STUDENT, TEACHER AND VIP COMMENTS

Comments from students at the High School of Environmental Studies, NYC, after participatory classroom presentations of the Global Jukebox in April 1993:

"I learned that types of music have a link to people and their way of life. Looking at music and dance can really tell you a lot about people. I wish to learn more about it."

"I was fascinated by the fact that West African dance is almost identical to our own teen dances. Thank you for the opportunity to see my roots."

"I learned how music is part of people's culture. The best part was listening to the music and comparing one to another. I think I learned more in 50 minutes about different types of music than I ever did in my whole life."

"The Global Jukebox would help our Global Studies class learn about other cultures not by going to the book, but by seeing it with your own eyes! I think it was fantastic."

"The Global Jukebox would help our class by letting us learn through music. If we hear different types of music from all around the world, it will help us learn more about those countries. It is a lot of fun to hear music and learn. My suggestion is that our class should do this more often, like twice a week."

"I thought it was neat because I never saw anyone use their computer like you have. I have seen graphics on computers, but I have never seen graphics like the ones you used. I would like to see more of the Global Jukebox."

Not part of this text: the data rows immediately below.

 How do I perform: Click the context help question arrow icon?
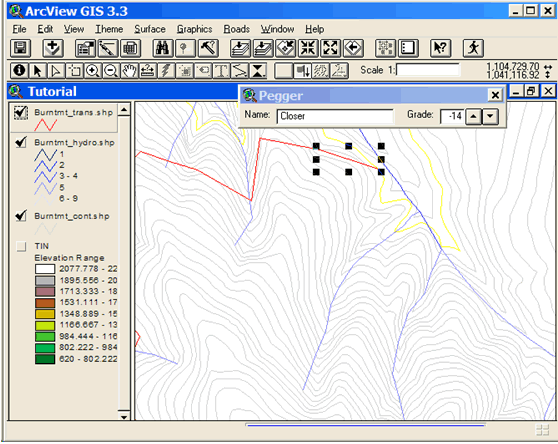(x=440, y=48)
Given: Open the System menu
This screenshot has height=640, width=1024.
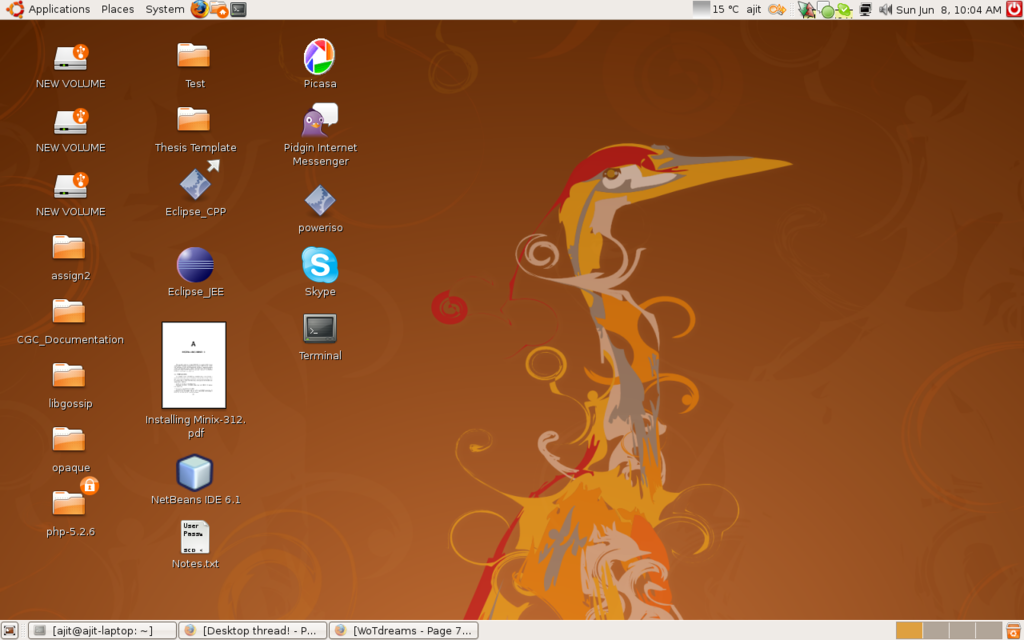Looking at the screenshot, I should pyautogui.click(x=164, y=9).
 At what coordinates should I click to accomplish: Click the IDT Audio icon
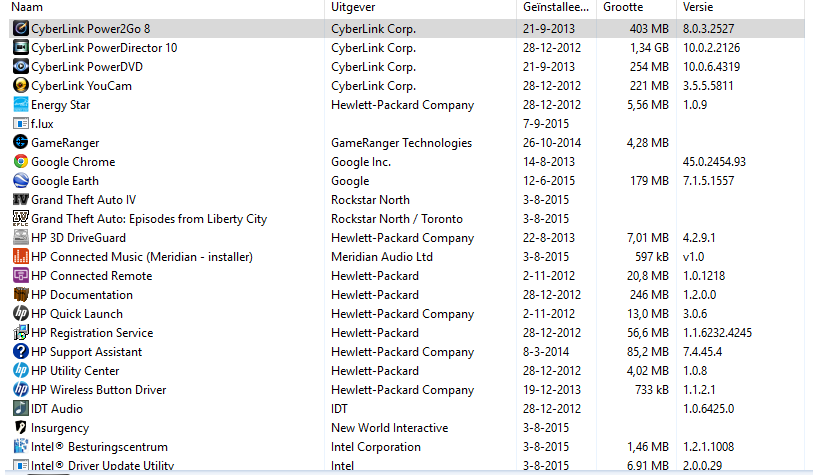(x=20, y=408)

"I thought the Global Jukebox was great. It shows and tells you all the music of other countries. I think they should have this in all schools."

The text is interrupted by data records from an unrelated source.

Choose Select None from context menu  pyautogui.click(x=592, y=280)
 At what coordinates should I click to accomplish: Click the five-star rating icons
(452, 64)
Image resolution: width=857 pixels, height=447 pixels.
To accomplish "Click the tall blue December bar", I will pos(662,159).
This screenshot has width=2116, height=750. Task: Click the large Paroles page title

"The Global Jukebox provides for unlimited interdisciplinary opportunities and is a wonderful medium for making learning 'alive'.... What an exciting and energizing experience!"
Maritza Lopez, Coordinator of Social Studies and Multicultural Education, Community District 4, New York City Public Schools

"A miracle.... This is the way that social science and the arts will be taught in the 21st century." 
Vartan Gregorian, President, Brown University

"No other interactive project I have seen draws such precise and logical cross-cultural connections among music and dance.... A work of unique quality and imagination."
Robert Marx, Executive Director, New York Public Library for the Performing Arts

"An entirely new model for dealing with cultural diversity in a science museum. The Global Jukebox offers a new channel for broadening audiences." 
Alan J. Friedman, Director, New York Hall of Science

"The Global Jukebox is a remarkable system, not only technically, but also with respect to its contents." 
Bruce Tonn, President, Social Science Computing Association

"The Global Jukebox unites a cutting-edge concept of culture to cutting-edge computer technology... It opens a door into a world of song, dance and craft... that holds the visitor in thrall." 
Alan Jabbour, Director, Archive of Folk Culture, Library of Congress

"The Global Jukebox project is fuel for Mr. Lomax's pursuit of what he calls 'cultural equity,' meaning that every culture should have an equal opportunity to be heard and seen on the airwaves and in the classrooms."
Sheila Rule, The New York Times

Read "Alan Lomax's Multimedia Dream" by Michael Naimark.

SUPPORT FOR THE JUKEBOX

You can help support the Global Jukebox. Donate now.

The Applied Advanced Technology Division of the National Science Foundation, Interval Research Corporation, Apple Corporation, and Avid Technology supported development of the original Global Jukebox prototype.

The research received support from many sources. Beginning with a pilot grant from the Rockefeller Foundation in 1961, there was generous support from the National Institute for Mental Health, the National Science Foundation, the National Endowment for the Arts, the Rockefeller Foundation, the Ford Foundation, and the Rock Foundation over many years.

The Concordia Foundation, the National Endowment for the Humanities, the Rock Foundation, Odyssey Productions, and the generosity of anonymous and individual donors, continue to support the restoration and renovation of the Jukebox.

The Global Jukebox won the Best Software Award at the 1993 Conference on Computing for the Social Sciences.